HeSA: Heterogeneous Systolic Array Architecture for Compact CNNs Hardware Accelerators
Rui Xu1,a, Sheng Ma2, Yaohua Wang1,b and Yang Guo1,c
1Institute of Microelectronics National University of Defense Technology Changsha, China
anudtxurui@gmail.com
byaowangeth@gmail.com
cguoyang@nudt.edu.cn
2Science and Technology on Parallel and Distributed Processing Laboratory National University of Defense Technology Changsha, China
masheng@nudt.edu.cn
ABSTRACT
Compact convolutional neural networks have become a hot research topic. However, we find that the hardware accelerator with systolic arrays processing compact models is extremely performance-inefficient, especially when processing depthwise convolutional layers in the networks.
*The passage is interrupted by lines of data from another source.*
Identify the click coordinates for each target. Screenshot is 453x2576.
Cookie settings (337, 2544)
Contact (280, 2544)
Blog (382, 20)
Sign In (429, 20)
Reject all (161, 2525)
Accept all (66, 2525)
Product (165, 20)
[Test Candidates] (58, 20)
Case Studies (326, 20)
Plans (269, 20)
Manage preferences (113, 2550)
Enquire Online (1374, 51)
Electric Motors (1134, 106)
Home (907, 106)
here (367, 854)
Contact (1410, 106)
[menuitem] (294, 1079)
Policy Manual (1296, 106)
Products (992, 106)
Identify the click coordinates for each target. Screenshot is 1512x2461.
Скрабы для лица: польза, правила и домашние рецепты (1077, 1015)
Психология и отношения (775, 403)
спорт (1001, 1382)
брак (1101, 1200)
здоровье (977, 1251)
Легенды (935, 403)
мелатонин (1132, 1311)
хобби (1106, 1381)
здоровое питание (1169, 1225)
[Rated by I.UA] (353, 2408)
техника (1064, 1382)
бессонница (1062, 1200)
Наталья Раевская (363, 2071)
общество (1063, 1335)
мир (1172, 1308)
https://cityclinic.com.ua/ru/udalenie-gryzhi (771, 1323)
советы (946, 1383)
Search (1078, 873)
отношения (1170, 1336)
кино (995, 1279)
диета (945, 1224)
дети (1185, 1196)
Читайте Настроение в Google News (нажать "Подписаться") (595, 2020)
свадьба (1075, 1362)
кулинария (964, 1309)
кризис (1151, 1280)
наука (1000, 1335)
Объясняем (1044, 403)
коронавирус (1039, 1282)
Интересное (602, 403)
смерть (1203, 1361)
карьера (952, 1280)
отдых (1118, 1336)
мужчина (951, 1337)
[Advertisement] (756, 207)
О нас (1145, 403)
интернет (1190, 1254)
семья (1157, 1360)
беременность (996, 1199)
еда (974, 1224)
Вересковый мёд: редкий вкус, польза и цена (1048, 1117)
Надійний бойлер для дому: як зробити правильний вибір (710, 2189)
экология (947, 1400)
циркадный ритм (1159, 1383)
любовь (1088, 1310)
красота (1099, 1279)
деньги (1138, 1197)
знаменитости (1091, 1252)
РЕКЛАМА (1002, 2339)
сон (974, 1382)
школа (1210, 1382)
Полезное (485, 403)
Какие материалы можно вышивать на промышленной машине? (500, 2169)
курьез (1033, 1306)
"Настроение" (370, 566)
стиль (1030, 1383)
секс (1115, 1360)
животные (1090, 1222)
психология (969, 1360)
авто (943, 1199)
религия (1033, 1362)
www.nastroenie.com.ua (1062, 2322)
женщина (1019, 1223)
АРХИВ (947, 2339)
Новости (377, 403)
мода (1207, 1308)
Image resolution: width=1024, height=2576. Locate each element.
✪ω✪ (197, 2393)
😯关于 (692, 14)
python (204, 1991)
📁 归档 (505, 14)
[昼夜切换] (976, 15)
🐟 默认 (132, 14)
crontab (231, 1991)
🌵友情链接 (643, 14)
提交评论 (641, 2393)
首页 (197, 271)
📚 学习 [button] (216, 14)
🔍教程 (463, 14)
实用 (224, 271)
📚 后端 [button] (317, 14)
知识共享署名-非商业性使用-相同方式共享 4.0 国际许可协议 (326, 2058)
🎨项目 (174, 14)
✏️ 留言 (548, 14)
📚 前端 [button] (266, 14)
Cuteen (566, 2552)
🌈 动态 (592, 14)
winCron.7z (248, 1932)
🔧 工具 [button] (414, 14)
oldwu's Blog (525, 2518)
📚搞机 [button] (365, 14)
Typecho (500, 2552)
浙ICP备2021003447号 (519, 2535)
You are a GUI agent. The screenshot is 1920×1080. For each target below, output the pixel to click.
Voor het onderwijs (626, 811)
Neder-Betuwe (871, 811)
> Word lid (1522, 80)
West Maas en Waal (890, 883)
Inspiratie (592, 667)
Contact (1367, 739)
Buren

To make systolic arrays efficient for compact convolutional neural networks, we propose the heterogeneous systolic array (HeSA) architecture. It introduces heterogeneous processing elements that support multiple modes of dataflow, which can further exploit the reuse data chance of depthwise convolutional layers and without changing the architecture of the na¨ıve systolic array. By increasing the utilization rate of processing elements in the array, HeSA improves the performance, throughput, and energy efficiency compared to the standard baseline. Based on our evaluation with typical workloads, HeSA improves the utilization rate of the computing resource in depthwise convolutional layers by 4.5×-5.5× and acquires 1.5-2.2× total performance speedup compared to the standard systolic array architecture. HeSA also improves the onchip data reuse chance and saves over 20% of energy consumption. Meanwhile, the area of HeSA is basically unchanged compared to the baseline due to its simple design.
Keywords: Hardware Accelerator, Architecture, Convolutional Neural Network, Depthwise Separable Convolution, Systolic Array.